■ Excerpted data:

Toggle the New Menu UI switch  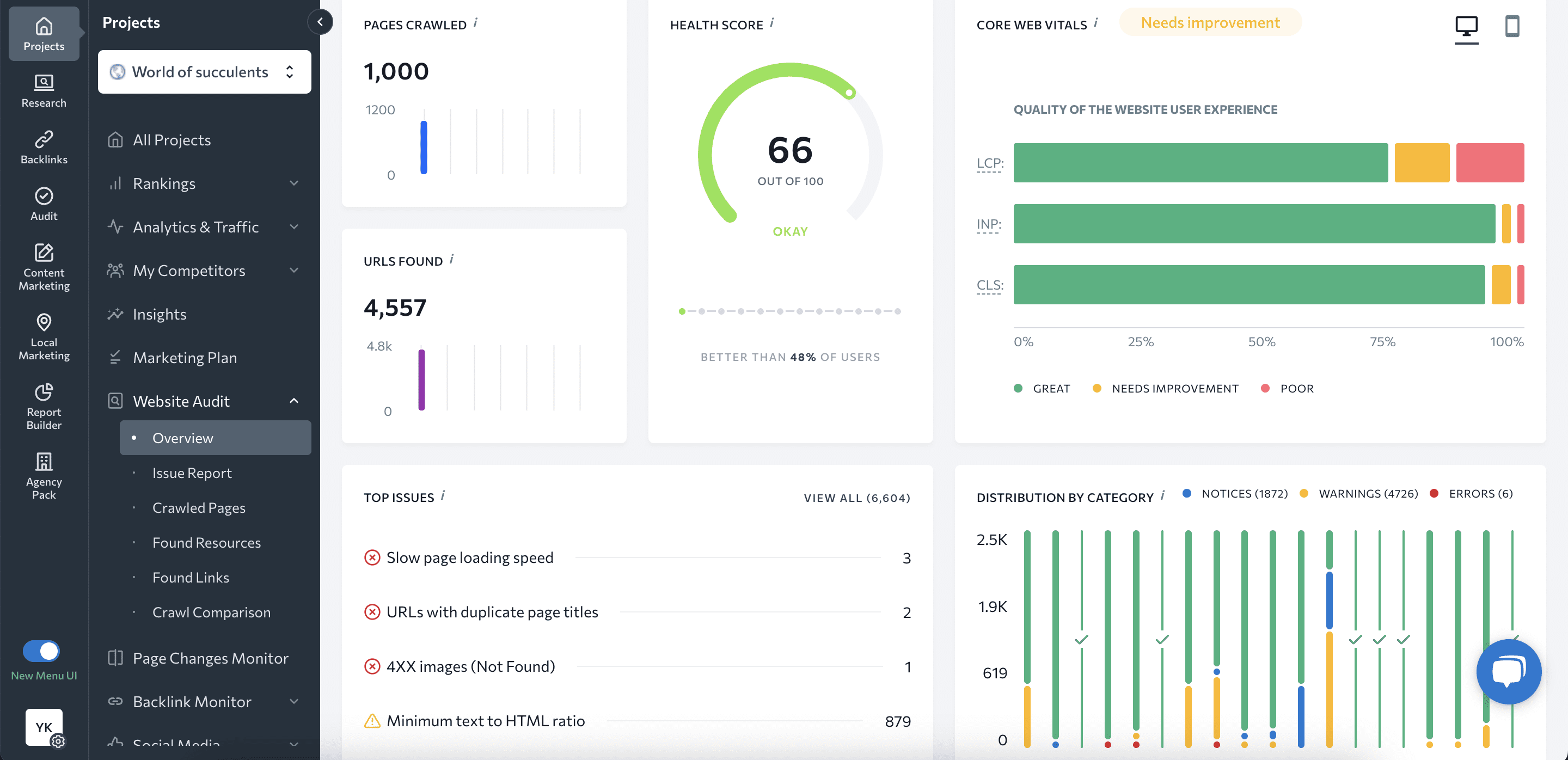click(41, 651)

---

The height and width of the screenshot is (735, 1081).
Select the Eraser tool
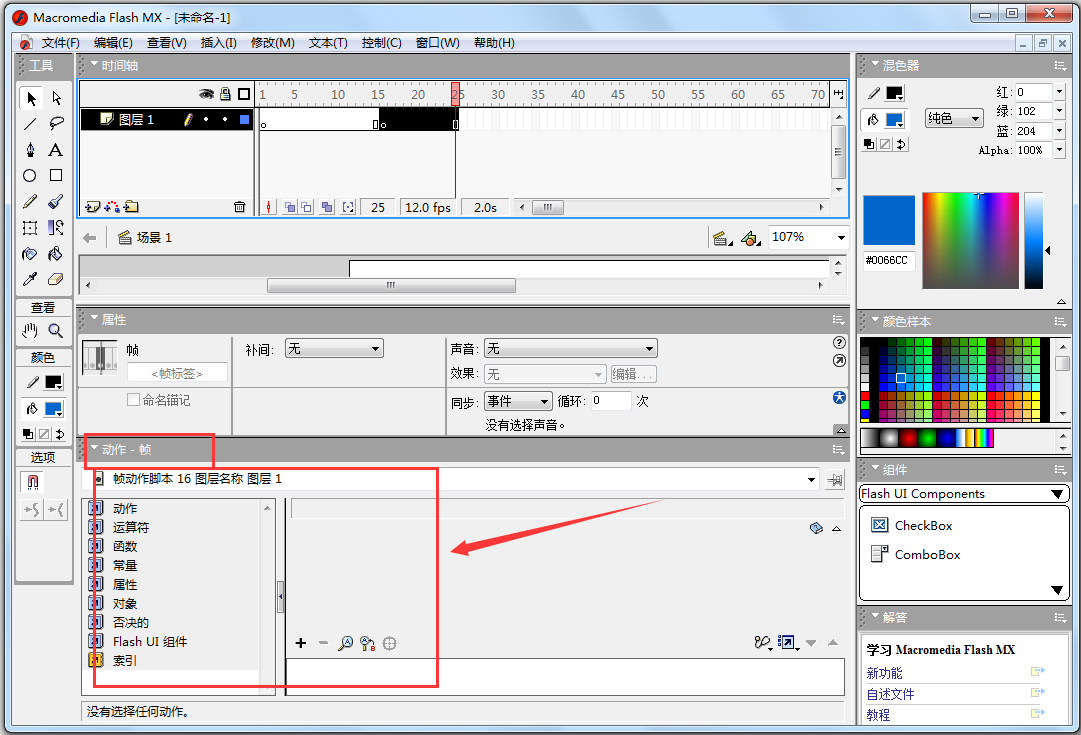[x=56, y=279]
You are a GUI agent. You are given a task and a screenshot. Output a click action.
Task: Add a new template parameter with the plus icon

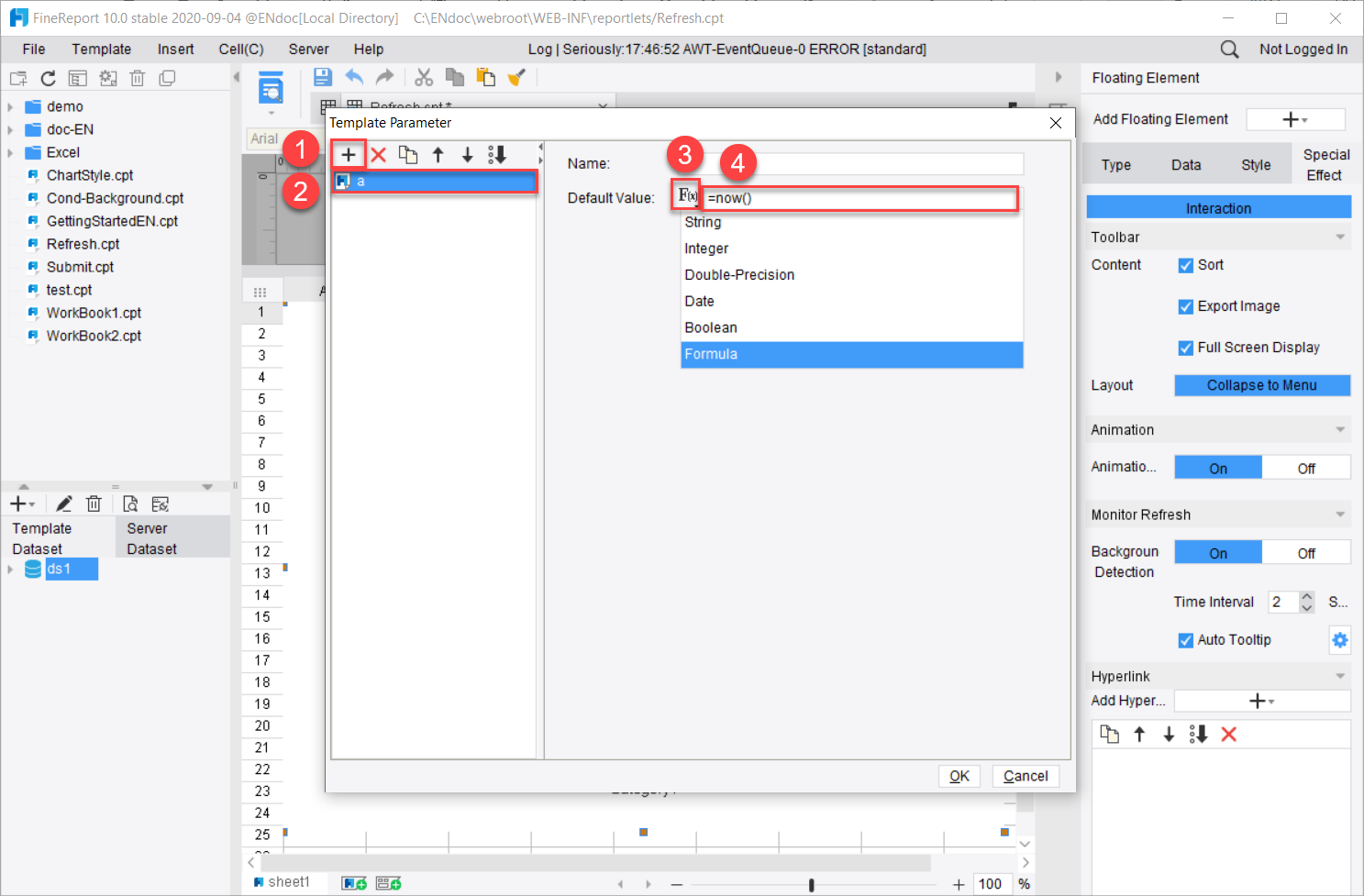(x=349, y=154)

■ Your goal: Render the records starting with the line that contains "The height and" and going on through the line that contains "(x=349, y=154)" as a two-column CSV with the headers request and answer, one row per record, each field in quotation marks and with line breaks turned into spaces. Leave the pictures out.

■ Full output:
request,answer
"The height and width of the screenshot is (735, 1081). Select the Eraser tool","[x=56, y=279]"
"You are a GUI agent. You are given a task and a screenshot. Output a click action. Task: Add a new template parameter with the plus icon","(x=349, y=154)"